BEGIN RECORDS FOR THIS TASK

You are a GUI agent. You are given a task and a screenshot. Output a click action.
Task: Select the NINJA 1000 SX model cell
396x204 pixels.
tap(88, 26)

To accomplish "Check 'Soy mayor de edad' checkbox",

END RECORDS FOR THIS TASK
BEGIN RECORDS FOR THIS TASK

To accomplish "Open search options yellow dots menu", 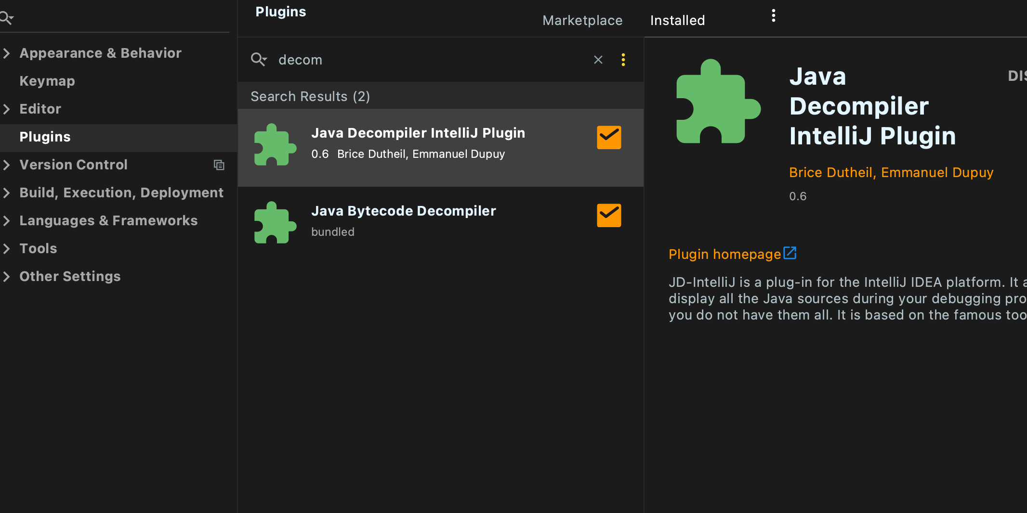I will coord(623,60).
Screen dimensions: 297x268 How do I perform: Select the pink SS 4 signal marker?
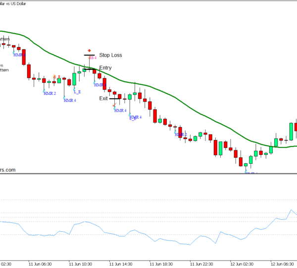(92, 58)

END RECORDS FOR THIS TASK

◆ EXERCISE DESCRIPTION
Of all the entries above, retype exactly the lines from the line with "Task: Select the NINJA 1000 SX model cell" to the line with "mayor de edad'", both included, and no others.

◆ TASK RESPONSE
Task: Select the NINJA 1000 SX model cell
396x204 pixels.
tap(88, 26)

To accomplish "Check 'Soy mayor de edad' checkbox",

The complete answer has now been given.